→ **TEXT EXCERPT**:
Q) What is involved in being an art curator?

A) The Delaware Art Museum’s curators care for a 12,000-object collection, preserving it for the enjoyment of future generations. They design and install exhibitions of art and interpret the art to delight and engage present day viewers.

Q) What are some of the challenges of being curator for an exhibit?

A) The current economic climate is certainly the biggest challenge for any non-profit organization; however, the Delaware Art Museum has been lucky to recently receive several generously donated collections. We also are lucky because we have thousands of incredible works of art to share in our permanent collections.

Putting together an exhibition is also a challenge because it’s very time-consuming and detail-oriented. But witnessing an exhibition’s completion always makes any effort or challenge worth it!

Q) The museum has a very large collection of Pre-Raphaelite artworks. What do you think makes the work of the Pre-Raphaelites so notable?

A) The work of the Pre-Raphaelite artists visually captures the time and place in which they lived, allowing present day viewers a unique view into history. This specific collection also reflects the passion of Samuel Bancroft, a local businessman whose unusual passion for this group of artists is an important part of our community history.

Q) What do you think makes the Delaware Art Museum unique?

A) The diverse collections of the Delaware Art Museum reflect the unique characteristics of the community in which we live. Where else in the world can you find comprehensive collections of Pre-Raphaelite art, American illustration and the work of John Sloan and The Eight?

→ **WHAT IS ASKED**:
Transcribe the interview on the Delaware Art Museum in full, word for word, from its first question through its final answer.

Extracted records
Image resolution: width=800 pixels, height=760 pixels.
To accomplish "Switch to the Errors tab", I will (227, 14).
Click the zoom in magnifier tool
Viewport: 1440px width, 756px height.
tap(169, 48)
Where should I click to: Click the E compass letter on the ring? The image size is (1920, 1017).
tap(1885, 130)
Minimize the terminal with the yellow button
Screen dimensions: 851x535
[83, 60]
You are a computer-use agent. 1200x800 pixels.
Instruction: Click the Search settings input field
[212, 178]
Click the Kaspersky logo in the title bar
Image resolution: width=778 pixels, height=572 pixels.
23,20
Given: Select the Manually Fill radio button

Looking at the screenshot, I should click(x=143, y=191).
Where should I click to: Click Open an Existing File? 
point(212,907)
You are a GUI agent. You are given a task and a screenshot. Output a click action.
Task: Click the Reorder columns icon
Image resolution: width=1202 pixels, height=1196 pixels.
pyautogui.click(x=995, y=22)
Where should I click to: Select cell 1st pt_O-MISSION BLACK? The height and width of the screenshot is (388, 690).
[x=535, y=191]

→ **ANSWER TO THIS EXERCISE**:
Q) What is involved in being an art curator?

A) The Delaware Art Museum’s curators care for a 12,000-object collection, preserving it for the enjoyment of future generations. They design and install exhibitions of art and interpret the art to delight and engage present day viewers.

Q) What are some of the challenges of being curator for an exhibit?

A) The current economic climate is certainly the biggest challenge for any non-profit organization; however, the Delaware Art Museum has been lucky to recently receive several generously donated collections. We also are lucky because we have thousands of incredible works of art to share in our permanent collections.

Putting together an exhibition is also a challenge because it’s very time-consuming and detail-oriented. But witnessing an exhibition’s completion always makes any effort or challenge worth it!

Q) The museum has a very large collection of Pre-Raphaelite artworks. What do you think makes the work of the Pre-Raphaelites so notable?

A) The work of the Pre-Raphaelite artists visually captures the time and place in which they lived, allowing present day viewers a unique view into history. This specific collection also reflects the passion of Samuel Bancroft, a local businessman whose unusual passion for this group of artists is an important part of our community history.

Q) What do you think makes the Delaware Art Museum unique?

A) The diverse collections of the Delaware Art Museum reflect the unique characteristics of the community in which we live. Where else in the world can you find comprehensive collections of Pre-Raphaelite art, American illustration and the work of John Sloan and The Eight?